The perfect bagel is dense and chewy on the inside with a crispy brown crust. There are many types of bagels – some of which are flavored – and they are tasty at breakfast, as a snack, or served as a sandwich. Bagels and lox was among the first recognized methods of serving.
Bagels are shaped like doughnuts for a reason: to allow for even cooking throughout and for a uniform exterior. Bagel sellers on the streets of large cities sometimes place the freshly-baked goods on a stick.
Bagels can be made from wheat flour, white flour, or multi-grained. The dough itself may contain additives such as fruits, spices, and bits of dried vegetables. Toppings include toasted nuts, coarse salt, and onions.
Boiling and then baking is the standard for bagel-making as is the absence of egg (the New York bagel).
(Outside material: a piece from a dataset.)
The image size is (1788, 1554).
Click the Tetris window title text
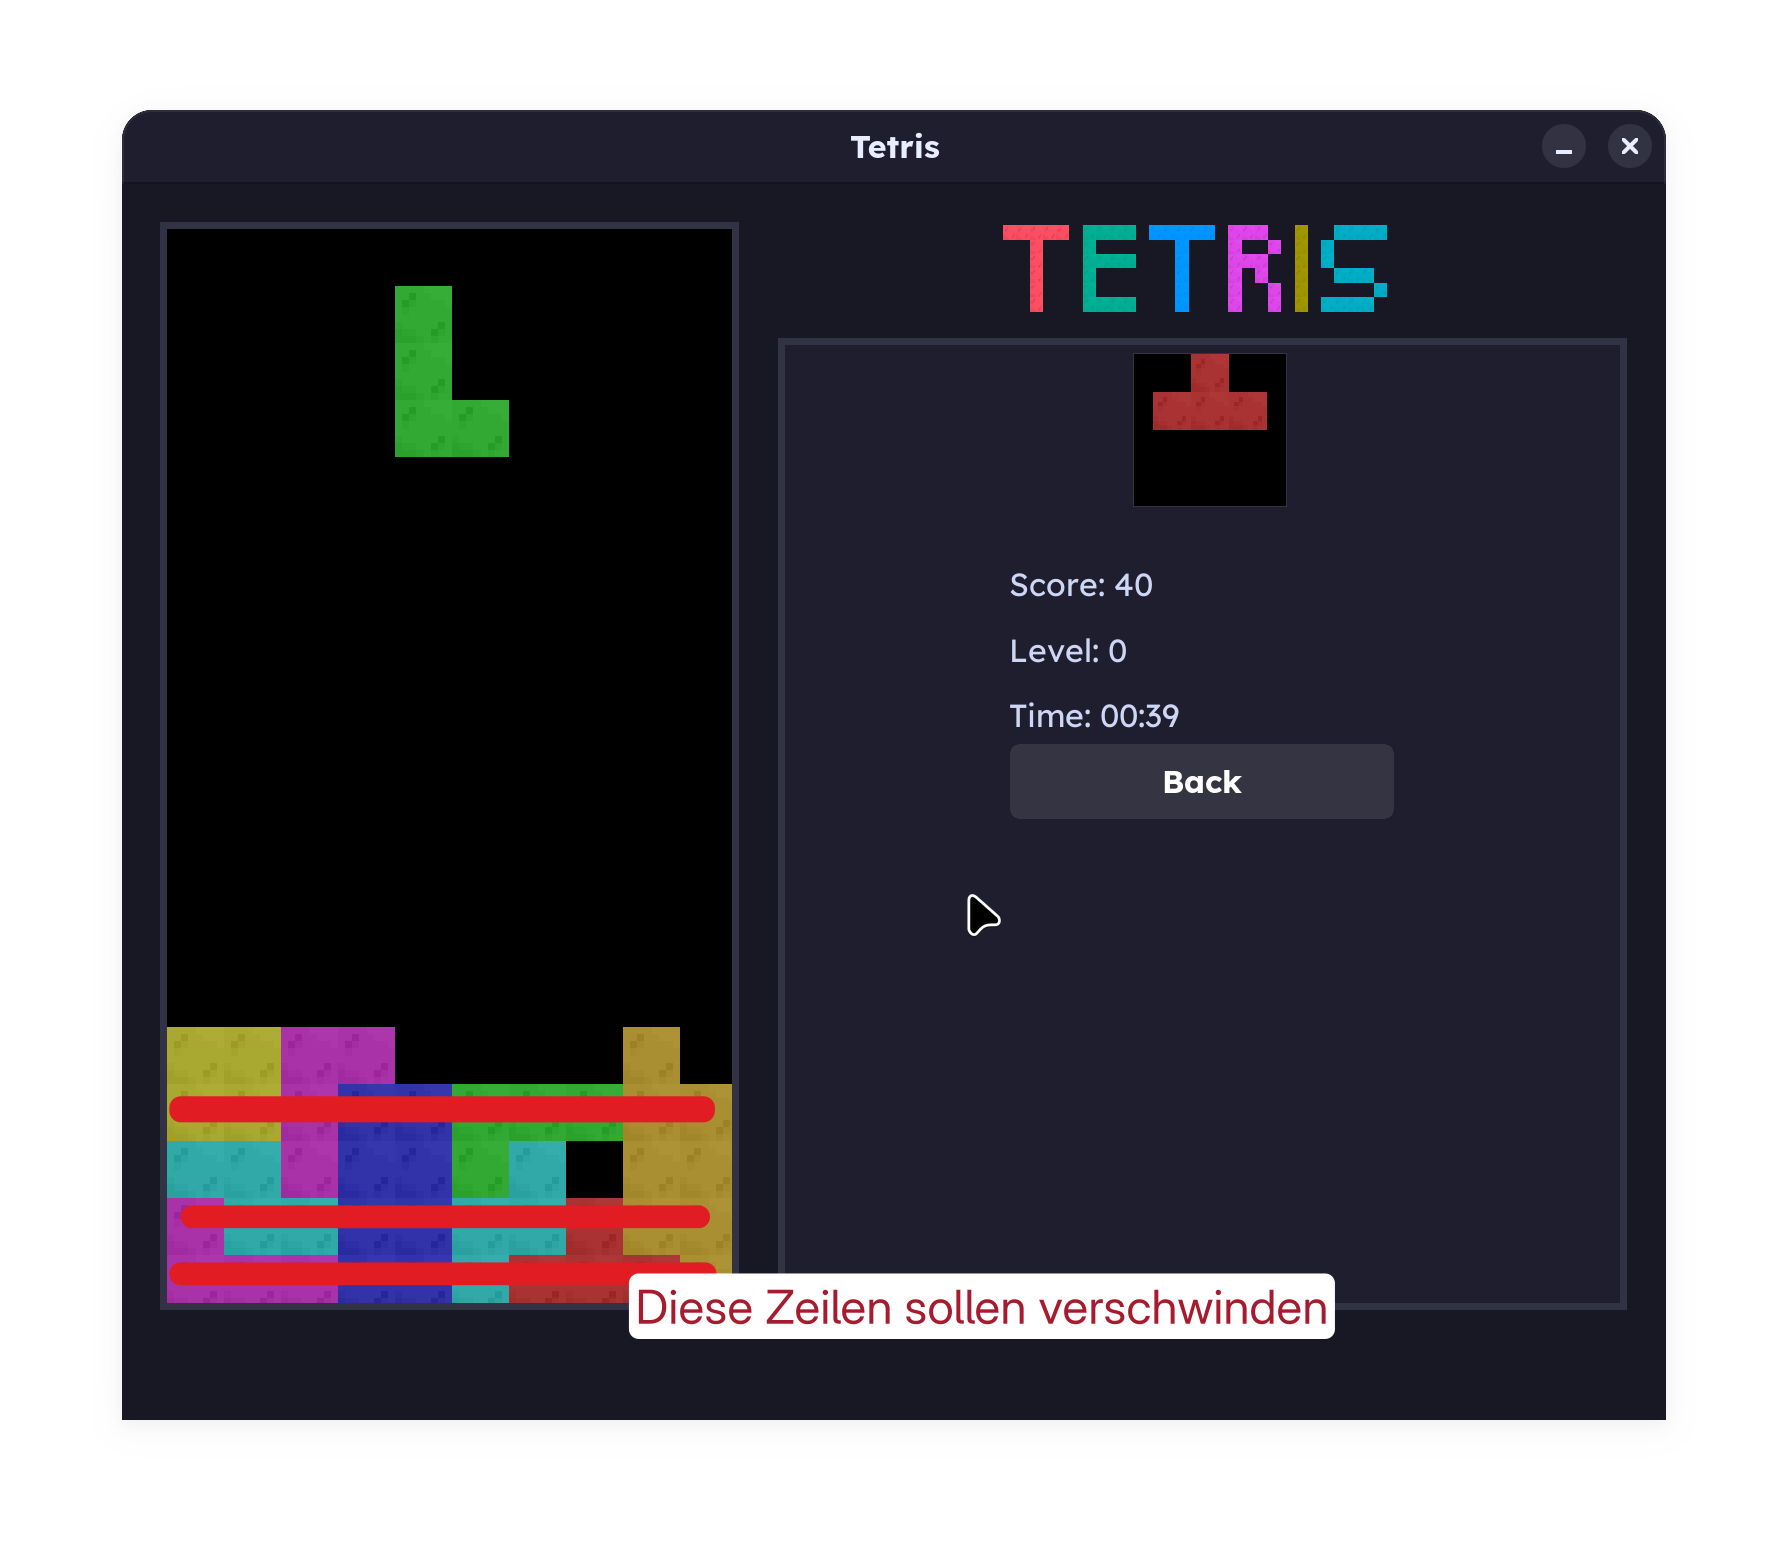pyautogui.click(x=895, y=147)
However, some versions require egg, including the Montreal bagel, to create a fluffier inside.
Unless frozen, be sure they have been baked within the past few hours. Purchase early in the morning if possible and request that they be sliced.
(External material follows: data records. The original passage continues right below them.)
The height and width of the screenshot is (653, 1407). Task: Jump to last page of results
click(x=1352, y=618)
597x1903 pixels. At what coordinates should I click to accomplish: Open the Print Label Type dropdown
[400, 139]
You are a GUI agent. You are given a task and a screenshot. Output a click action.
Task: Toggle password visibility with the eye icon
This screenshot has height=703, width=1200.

Store at room temperature in a bag (about four days) or in the freezer (six months). When ready to thaw, sprinkle halves with water and bake. Refrigeration causes them to harden.
Bagel-making requires high-gluten flour to achieve the interior density. Bread flour can be an adequate substitute.
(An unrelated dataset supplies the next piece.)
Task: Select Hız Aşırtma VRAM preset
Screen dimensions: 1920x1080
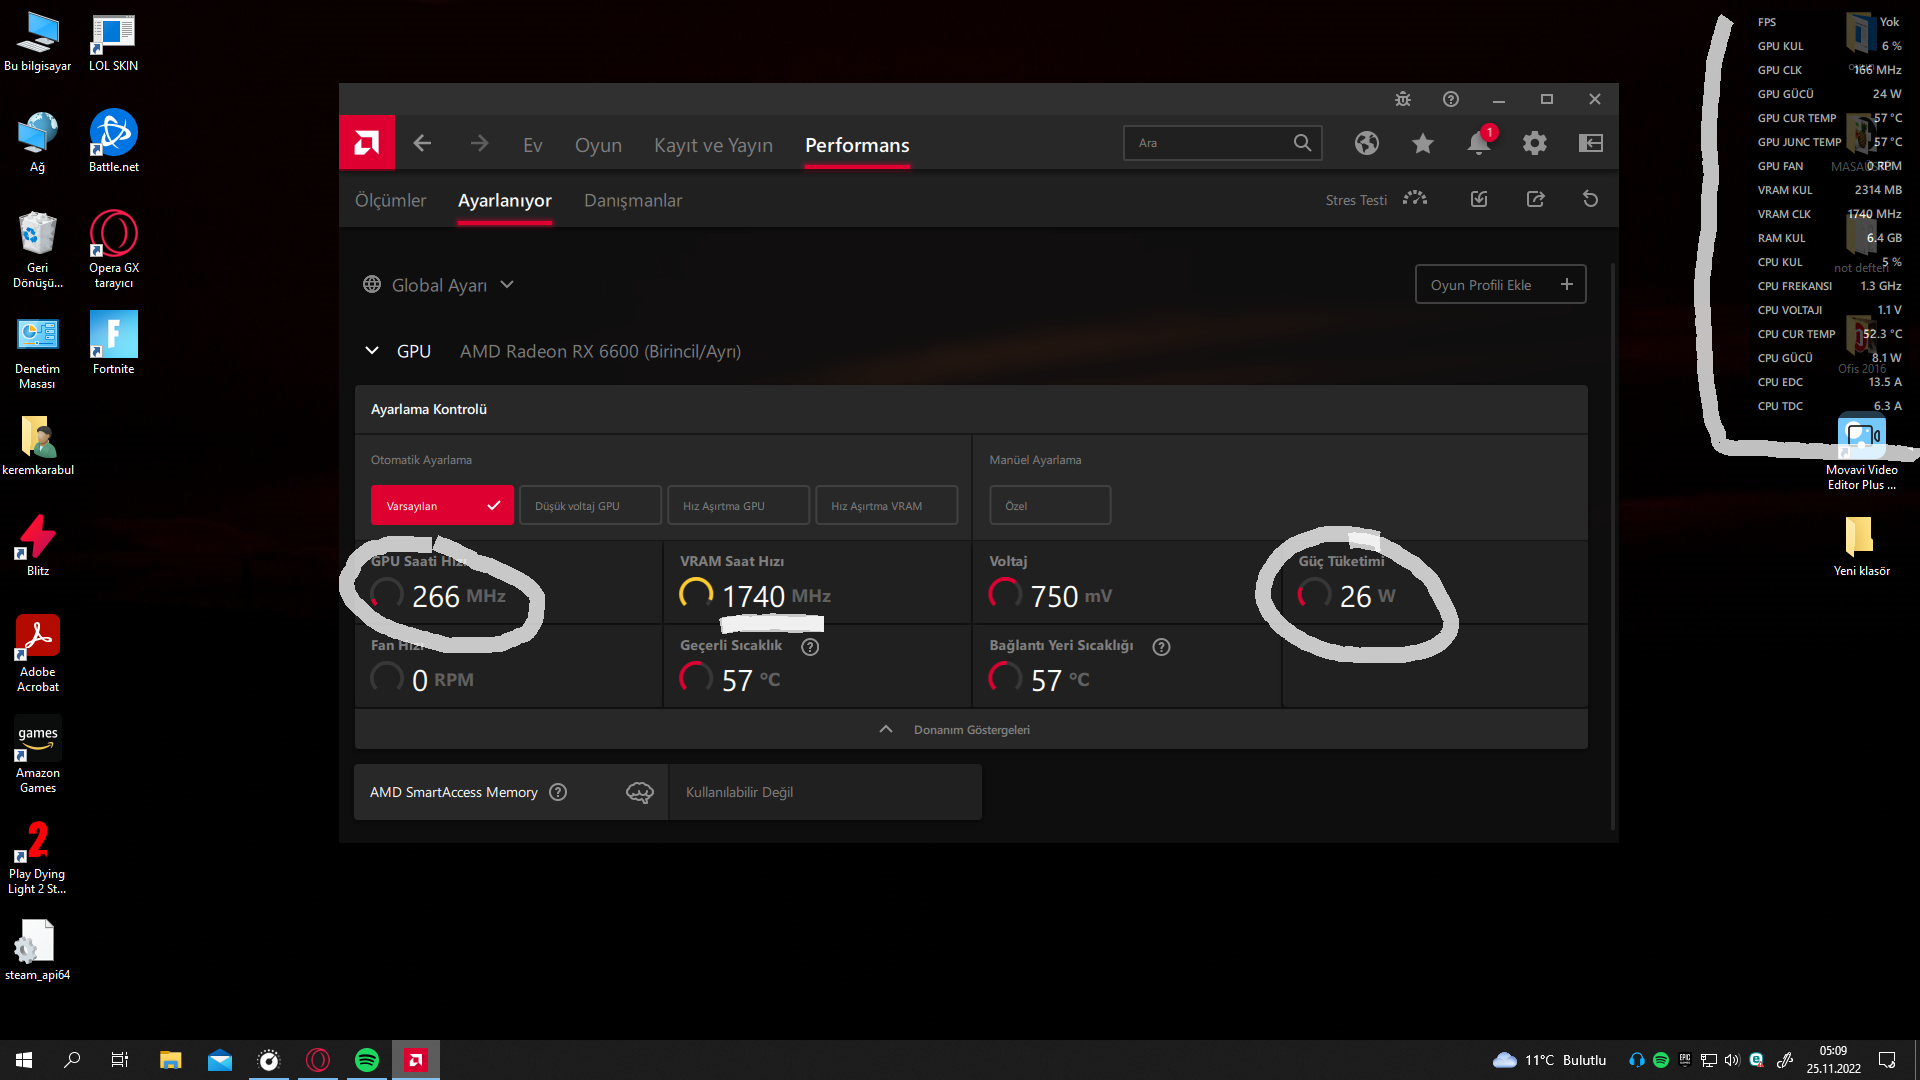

They are best consumed warm and fresh, but older bagels can be turned into crispy chips. Slice, season, and bake on low heat.
Always use “safe-slicing” practices when cutting a bagel. To handle safely, place the bagel on a solid surface, slice halfway through, then stand on end and finish, keeping fingers and hand away from the blade action. Bagel slicers are also available, inexpensive, and simple to use.